Embattled German carmaker Volkswagen has said it will reduce its investments in the group's core VW brand. The decision came as the company prepares for high litigation costs in the wake of its pollution scandal.
German auto giant Volkswagen said Tuesday it would need to slash its annual investment budget for its main VW brand by 1 billion euros ($1.13 billion) as a result of its large-scale emission tests cheating and expected litigation and compensation costs.
"The newly constituted management board of the VW brand has taken a number of strategic decisions in an extraordinary meeting today," the company said in a statement.
Brand chief Herbert Diess was quoted as saying that apart from the planned cut in investments, efficiency measures would be stepped up to save money earlier than originally planned.

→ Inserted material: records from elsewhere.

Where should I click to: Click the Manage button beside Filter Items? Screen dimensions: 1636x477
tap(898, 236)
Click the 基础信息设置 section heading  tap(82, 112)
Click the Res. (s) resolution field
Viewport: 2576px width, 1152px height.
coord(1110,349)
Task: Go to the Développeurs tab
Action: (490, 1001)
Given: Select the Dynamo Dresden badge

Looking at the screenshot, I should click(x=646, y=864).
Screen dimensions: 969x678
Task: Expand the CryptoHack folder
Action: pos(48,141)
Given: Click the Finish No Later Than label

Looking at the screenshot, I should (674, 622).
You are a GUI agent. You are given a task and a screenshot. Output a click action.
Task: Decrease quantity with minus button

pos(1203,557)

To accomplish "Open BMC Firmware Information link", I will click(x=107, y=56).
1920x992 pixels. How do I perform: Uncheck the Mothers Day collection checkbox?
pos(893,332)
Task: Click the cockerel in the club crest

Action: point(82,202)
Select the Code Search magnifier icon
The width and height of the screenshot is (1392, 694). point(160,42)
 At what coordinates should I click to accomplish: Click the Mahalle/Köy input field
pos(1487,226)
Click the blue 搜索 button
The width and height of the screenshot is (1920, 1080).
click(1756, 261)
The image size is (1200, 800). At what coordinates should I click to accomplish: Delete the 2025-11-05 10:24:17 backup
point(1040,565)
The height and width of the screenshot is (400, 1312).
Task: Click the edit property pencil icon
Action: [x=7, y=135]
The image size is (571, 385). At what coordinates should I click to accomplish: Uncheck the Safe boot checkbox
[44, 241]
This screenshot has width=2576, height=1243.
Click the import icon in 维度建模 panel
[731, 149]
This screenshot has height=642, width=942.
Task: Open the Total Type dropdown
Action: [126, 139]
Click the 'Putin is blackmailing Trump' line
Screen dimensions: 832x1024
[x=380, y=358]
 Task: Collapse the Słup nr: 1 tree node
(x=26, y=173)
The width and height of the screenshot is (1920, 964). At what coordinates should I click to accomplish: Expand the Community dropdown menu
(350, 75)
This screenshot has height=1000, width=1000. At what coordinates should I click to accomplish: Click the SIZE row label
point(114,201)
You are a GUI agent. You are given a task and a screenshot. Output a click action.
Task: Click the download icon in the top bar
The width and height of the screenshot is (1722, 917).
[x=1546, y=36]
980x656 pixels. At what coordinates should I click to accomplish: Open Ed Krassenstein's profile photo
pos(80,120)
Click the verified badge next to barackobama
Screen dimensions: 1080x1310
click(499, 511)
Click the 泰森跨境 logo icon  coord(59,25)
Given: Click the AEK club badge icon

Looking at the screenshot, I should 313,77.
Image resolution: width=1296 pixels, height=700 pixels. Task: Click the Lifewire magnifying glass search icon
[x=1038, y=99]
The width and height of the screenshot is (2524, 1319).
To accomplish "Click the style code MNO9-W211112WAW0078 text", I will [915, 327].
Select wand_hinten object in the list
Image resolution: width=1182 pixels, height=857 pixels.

Volkswagen also announced it would overhaul its diesel-engine strategy, saying that a complete switch to the most advanced and cleanest exhaust gas system would be implemented for Europe and North America "within the shortest possible time."
The Wolfsburg-based firm said it would use a new standard modular design system for the development of electric cars and electric light commercial vehicles, adding that the new version of its luxury Phaeton would also be an electric vehicle.
Volkswagen's scandal surrounding its rigging of emission tests in many parts of the world had also had an impact on investor sentiment in Germany, the country's ZEW economic think tank said Tuesday.
It saw its monthly forward-looking index gauging investors' confidence in the economy take a hit as the barometer dropped by 10.2 points to just 1.9 points in October.